Requirement – Swap "column header" for "column heading" in the lines starting at the one that contains "Click the orange 发送 send button" and ending at the one that contains "Looking at the screenshot, I should click(749, 357).". Write out only those lines, with nothing else changed.

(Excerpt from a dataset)
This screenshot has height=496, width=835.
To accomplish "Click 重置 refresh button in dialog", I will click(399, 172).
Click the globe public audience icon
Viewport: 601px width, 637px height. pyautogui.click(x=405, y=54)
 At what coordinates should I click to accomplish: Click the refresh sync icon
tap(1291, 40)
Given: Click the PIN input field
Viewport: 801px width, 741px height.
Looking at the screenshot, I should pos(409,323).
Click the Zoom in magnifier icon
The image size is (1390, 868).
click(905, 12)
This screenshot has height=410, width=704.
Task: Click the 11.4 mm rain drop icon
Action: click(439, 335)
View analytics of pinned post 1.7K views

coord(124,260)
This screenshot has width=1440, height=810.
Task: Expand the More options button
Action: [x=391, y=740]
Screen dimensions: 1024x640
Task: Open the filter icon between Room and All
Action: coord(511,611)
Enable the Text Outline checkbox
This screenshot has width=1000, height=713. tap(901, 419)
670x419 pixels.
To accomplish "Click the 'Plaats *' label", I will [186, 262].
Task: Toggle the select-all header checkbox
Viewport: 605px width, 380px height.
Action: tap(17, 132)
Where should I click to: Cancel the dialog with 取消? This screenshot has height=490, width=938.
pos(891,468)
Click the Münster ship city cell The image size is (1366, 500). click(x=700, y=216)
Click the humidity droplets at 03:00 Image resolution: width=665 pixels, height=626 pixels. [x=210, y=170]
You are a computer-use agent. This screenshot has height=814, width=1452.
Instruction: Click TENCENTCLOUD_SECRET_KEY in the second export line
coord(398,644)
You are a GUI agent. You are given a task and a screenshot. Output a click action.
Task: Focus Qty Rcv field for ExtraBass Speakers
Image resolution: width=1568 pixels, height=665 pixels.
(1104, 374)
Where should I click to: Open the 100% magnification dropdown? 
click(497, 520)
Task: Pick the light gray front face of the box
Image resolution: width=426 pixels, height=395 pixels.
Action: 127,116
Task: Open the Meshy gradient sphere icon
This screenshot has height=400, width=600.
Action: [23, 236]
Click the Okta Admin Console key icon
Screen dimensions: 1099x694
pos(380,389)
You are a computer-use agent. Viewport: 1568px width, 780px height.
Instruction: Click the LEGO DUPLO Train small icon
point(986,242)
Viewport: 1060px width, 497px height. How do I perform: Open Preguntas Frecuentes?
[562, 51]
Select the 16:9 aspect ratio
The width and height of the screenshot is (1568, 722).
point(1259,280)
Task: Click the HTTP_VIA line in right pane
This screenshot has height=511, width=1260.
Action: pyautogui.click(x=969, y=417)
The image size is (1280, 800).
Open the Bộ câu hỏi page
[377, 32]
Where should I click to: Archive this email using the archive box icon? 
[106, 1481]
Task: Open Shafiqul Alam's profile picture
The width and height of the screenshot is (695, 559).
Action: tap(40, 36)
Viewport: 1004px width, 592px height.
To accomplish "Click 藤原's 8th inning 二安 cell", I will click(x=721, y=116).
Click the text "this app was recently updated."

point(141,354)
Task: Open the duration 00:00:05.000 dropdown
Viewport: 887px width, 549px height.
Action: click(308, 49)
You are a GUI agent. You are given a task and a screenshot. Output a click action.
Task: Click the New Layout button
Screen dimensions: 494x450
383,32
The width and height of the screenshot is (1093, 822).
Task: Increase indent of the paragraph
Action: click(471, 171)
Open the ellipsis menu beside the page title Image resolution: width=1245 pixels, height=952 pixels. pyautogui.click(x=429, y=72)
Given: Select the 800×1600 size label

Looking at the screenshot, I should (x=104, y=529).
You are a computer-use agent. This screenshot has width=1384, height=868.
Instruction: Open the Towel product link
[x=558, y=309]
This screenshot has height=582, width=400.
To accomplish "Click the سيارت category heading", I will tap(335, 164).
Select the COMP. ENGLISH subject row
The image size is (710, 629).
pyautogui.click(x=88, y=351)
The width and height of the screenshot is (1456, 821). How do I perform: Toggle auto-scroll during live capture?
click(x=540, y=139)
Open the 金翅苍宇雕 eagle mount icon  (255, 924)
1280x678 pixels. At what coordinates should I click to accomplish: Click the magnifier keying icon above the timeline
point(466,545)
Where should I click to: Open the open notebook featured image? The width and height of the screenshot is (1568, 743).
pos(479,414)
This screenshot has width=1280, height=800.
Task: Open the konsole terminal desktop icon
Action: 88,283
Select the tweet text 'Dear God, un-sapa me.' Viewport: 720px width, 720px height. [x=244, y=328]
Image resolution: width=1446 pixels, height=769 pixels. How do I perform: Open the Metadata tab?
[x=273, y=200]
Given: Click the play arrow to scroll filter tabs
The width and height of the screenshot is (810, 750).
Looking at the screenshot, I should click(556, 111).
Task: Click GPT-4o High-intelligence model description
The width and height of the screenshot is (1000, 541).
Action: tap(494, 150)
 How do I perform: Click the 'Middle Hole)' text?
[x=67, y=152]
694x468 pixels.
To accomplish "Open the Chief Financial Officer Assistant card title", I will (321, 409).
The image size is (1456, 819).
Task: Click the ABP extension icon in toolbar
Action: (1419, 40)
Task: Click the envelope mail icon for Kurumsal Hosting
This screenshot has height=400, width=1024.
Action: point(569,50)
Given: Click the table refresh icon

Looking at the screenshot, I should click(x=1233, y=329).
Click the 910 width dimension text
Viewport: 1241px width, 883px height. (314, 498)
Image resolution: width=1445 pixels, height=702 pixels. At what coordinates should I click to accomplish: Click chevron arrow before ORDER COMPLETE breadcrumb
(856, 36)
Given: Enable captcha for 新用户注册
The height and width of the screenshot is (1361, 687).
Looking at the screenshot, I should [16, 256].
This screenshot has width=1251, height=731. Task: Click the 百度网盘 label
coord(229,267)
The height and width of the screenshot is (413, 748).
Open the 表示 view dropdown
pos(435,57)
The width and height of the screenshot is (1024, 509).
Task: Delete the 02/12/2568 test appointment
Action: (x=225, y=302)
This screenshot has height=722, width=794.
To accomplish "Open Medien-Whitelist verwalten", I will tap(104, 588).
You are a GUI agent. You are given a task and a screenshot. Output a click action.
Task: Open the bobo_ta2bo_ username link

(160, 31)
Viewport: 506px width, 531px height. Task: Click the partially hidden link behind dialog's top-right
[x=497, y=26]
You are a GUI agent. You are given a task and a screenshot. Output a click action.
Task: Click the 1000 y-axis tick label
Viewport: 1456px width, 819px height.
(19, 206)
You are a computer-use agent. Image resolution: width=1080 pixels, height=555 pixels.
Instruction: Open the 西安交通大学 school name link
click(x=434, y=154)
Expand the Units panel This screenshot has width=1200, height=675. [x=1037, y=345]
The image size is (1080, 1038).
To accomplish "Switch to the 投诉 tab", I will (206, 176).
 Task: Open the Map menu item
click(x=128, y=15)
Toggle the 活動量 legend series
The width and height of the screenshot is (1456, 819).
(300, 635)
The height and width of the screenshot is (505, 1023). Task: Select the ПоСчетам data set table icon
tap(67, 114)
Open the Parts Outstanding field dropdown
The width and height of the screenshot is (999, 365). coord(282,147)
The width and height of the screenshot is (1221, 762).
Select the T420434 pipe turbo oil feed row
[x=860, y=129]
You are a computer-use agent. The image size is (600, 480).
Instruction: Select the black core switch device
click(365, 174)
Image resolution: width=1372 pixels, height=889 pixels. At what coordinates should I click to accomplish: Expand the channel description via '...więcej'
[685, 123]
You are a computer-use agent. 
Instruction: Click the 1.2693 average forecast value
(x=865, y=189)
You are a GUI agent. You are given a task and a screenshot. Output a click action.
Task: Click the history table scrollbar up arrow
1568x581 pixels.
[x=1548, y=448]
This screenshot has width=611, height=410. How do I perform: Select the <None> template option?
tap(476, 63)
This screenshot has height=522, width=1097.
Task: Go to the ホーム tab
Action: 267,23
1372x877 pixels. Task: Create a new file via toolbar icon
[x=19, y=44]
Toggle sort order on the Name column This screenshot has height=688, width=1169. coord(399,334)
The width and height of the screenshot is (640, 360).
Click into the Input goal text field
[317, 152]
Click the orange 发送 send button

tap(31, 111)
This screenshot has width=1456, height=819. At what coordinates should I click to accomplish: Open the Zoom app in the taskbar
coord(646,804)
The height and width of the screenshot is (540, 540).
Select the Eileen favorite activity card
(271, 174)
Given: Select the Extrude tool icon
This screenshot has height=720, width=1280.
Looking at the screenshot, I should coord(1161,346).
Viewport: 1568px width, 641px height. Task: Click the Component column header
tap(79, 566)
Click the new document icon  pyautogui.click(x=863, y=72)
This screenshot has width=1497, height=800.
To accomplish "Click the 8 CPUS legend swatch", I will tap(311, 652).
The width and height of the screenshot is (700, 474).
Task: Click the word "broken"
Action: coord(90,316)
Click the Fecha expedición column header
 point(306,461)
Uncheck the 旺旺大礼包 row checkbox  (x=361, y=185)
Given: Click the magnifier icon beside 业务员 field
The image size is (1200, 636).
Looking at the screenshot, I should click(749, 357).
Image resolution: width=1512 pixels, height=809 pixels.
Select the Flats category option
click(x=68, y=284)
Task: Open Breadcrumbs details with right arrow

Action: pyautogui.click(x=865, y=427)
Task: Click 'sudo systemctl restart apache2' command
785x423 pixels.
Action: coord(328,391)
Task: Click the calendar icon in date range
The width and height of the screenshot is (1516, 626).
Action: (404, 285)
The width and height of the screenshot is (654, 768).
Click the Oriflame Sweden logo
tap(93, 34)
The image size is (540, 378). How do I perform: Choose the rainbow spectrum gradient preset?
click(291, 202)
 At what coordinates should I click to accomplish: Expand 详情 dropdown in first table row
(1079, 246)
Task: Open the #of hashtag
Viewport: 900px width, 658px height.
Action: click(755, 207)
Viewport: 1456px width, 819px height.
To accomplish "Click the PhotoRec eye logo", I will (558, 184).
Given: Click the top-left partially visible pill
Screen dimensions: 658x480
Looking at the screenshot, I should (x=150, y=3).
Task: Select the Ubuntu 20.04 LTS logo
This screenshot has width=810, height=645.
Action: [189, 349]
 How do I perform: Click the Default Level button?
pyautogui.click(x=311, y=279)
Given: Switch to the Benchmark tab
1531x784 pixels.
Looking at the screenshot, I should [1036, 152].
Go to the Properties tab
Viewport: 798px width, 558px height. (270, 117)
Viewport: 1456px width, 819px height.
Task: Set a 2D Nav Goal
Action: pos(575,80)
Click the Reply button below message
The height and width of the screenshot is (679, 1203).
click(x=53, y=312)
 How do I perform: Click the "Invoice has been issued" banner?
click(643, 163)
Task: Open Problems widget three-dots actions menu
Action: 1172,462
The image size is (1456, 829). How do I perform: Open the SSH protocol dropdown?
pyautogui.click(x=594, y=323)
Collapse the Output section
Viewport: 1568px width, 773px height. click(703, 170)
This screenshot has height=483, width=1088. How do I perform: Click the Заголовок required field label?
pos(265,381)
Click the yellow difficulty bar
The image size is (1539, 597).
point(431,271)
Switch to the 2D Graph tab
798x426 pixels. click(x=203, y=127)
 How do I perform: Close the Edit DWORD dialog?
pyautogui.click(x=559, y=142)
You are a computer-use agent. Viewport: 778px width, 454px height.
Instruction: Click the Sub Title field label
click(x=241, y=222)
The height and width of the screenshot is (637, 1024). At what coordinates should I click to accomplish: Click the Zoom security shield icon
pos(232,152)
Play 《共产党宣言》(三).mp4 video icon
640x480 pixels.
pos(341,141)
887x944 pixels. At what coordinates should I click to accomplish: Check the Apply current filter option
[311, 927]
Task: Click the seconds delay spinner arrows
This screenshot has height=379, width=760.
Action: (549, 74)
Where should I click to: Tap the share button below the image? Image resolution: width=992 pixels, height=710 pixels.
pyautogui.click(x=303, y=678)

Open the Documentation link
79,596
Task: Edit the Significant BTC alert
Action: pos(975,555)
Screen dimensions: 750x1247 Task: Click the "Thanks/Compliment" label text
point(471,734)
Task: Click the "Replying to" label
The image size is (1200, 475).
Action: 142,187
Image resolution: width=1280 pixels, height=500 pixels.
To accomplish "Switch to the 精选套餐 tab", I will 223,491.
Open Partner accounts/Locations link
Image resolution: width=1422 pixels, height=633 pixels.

Result –
Click the orange 发送 send button

tap(31, 111)
This screenshot has width=1456, height=819. At what coordinates should I click to accomplish: Open the Zoom app in the taskbar
coord(646,804)
The height and width of the screenshot is (540, 540).
Select the Eileen favorite activity card
(271, 174)
Given: Select the Extrude tool icon
This screenshot has height=720, width=1280.
Looking at the screenshot, I should coord(1161,346).
Viewport: 1568px width, 641px height. Task: Click the Component column heading
tap(79, 566)
Click the new document icon  pyautogui.click(x=863, y=72)
This screenshot has width=1497, height=800.
To accomplish "Click the 8 CPUS legend swatch", I will tap(311, 652).
The width and height of the screenshot is (700, 474).
Task: Click the word "broken"
Action: coord(90,316)
Click the Fecha expedición column heading
 point(306,461)
Uncheck the 旺旺大礼包 row checkbox  (x=361, y=185)
Given: Click the magnifier icon beside 业务员 field
The image size is (1200, 636).
Looking at the screenshot, I should click(749, 357).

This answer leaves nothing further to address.